天狗様の炎が夜空を踊る 「白久のテンゴウ祭り」

天狗様の炎が夜空を踊る 「白久のテンゴウ祭り」

白久のテンゴウ祭り

 

 平成22年11月20日、荒川白久では県指定無形民俗文化財に指定されている「白久のテンゴウ祭り」が開催されました。
地元では、「原の天狗まつり」と呼称され、古くから伝えられてきた子どもが中心となる火祭りです。
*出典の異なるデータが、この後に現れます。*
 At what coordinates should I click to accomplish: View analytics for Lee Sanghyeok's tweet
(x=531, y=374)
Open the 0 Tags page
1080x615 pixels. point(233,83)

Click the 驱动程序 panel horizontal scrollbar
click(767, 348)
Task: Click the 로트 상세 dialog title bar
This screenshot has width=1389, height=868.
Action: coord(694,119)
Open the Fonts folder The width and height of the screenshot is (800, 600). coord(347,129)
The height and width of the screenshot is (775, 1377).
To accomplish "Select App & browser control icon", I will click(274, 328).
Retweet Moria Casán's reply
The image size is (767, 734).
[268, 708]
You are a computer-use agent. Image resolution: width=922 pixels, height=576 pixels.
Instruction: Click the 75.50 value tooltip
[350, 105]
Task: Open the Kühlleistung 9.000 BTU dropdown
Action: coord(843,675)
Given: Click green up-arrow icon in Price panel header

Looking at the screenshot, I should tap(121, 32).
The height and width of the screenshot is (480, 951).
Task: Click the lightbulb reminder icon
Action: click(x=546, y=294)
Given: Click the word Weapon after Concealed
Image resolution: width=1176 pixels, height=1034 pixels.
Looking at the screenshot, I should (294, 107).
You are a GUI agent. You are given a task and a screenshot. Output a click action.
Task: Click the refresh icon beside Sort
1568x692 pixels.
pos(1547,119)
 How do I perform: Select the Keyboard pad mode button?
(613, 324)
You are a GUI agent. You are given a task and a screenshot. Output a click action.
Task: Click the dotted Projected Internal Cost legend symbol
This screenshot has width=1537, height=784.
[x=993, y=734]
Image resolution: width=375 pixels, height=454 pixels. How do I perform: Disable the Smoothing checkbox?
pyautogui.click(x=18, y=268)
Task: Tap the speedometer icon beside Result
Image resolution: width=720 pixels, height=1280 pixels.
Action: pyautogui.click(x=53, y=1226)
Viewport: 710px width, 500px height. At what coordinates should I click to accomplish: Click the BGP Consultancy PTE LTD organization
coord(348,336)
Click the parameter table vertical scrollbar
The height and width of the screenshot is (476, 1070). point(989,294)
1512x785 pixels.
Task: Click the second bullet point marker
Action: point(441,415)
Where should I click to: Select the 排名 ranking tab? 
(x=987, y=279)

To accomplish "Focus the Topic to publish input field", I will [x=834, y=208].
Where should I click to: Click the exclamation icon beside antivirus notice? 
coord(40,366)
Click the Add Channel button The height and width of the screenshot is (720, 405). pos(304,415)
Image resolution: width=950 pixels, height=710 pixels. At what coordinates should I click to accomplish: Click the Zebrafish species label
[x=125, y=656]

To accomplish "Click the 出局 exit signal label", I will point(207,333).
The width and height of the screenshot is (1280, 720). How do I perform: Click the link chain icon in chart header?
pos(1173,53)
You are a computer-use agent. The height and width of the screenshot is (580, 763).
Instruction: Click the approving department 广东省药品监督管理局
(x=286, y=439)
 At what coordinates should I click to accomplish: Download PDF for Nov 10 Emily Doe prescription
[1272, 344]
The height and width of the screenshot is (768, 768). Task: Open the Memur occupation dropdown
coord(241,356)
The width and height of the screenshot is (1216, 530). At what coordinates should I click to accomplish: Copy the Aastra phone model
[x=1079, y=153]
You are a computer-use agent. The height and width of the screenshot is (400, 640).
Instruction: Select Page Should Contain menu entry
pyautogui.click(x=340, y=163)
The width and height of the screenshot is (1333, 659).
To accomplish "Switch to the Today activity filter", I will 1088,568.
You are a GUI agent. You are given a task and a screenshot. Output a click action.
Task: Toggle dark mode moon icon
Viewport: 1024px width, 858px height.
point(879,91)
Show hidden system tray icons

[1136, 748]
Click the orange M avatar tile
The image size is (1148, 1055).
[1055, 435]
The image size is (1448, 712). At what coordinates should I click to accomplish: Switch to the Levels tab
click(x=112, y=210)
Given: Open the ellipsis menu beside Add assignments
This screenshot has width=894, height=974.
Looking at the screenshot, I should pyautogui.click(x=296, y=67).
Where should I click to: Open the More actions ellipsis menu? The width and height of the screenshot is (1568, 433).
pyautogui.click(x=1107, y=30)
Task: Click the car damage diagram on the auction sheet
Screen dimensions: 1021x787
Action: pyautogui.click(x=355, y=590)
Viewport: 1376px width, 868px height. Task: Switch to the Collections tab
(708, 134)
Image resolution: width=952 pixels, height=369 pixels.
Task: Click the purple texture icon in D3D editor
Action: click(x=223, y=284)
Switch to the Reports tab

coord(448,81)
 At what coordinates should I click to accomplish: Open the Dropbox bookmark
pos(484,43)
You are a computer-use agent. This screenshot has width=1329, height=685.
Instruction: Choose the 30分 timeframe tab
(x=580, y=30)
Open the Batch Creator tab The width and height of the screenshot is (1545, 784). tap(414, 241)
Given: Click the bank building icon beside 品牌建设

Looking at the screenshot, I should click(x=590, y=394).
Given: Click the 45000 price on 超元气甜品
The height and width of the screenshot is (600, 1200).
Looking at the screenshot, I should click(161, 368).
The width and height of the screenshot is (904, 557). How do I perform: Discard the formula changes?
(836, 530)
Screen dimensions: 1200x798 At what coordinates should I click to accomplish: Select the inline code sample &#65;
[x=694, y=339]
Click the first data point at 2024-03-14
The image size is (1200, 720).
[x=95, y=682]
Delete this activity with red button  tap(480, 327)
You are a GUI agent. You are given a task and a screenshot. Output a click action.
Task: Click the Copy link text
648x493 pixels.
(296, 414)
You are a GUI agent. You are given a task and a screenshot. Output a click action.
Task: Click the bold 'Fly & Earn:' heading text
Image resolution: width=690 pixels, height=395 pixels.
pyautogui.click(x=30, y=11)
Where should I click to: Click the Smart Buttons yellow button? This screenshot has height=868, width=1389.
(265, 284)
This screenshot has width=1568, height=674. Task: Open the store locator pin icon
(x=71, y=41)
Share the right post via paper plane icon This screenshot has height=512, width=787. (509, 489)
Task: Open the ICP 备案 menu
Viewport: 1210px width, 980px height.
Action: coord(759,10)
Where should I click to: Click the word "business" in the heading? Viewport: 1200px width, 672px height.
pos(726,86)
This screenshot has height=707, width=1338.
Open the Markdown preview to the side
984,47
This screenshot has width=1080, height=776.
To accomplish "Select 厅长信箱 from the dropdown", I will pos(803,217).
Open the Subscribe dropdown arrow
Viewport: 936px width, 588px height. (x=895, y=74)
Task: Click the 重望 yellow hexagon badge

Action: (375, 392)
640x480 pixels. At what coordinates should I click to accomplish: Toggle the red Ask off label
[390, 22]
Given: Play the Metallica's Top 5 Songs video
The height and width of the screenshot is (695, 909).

「テンゴウ」とは、「天狗」を意味しており、昔は秩父の各所で同様の祭りが見られましたが、そのほとんどが昭和30年代に消えてしまったといわれています。

白久のテンゴウ祭り2 白久のテンゴウ祭り4

  このお祭りに参加ができるのは、原区の小中学生だけです。祭りの事前に、山で木や竹や桧の葉を集め、大人たちも手伝いながら「天狗小屋」と呼ばれる櫓を立てます。その頂上に「天狗の枕」と呼ばれる依代(よりしろ)をつけて、祭神である天狗様をお迎えします。

白久のテンゴウ祭り1 白久のテンゴウ祭り
 

  夕方になると、子どもたちは地元の家々を巡って集めた「灯明銭」で、奉納するお札やお供えする菓子等を準備し、拝礼の後、見物人に配ります。その後、小屋の中でしばらく遊んだのち、「天狗小屋」に火が入ります。今年は例年よりも燃えが早かったようで、勢いよく炎が立ち上るさまは大変見事でした。当日訪れた約200人の見物人の皆さんからも感嘆の声があがっていました。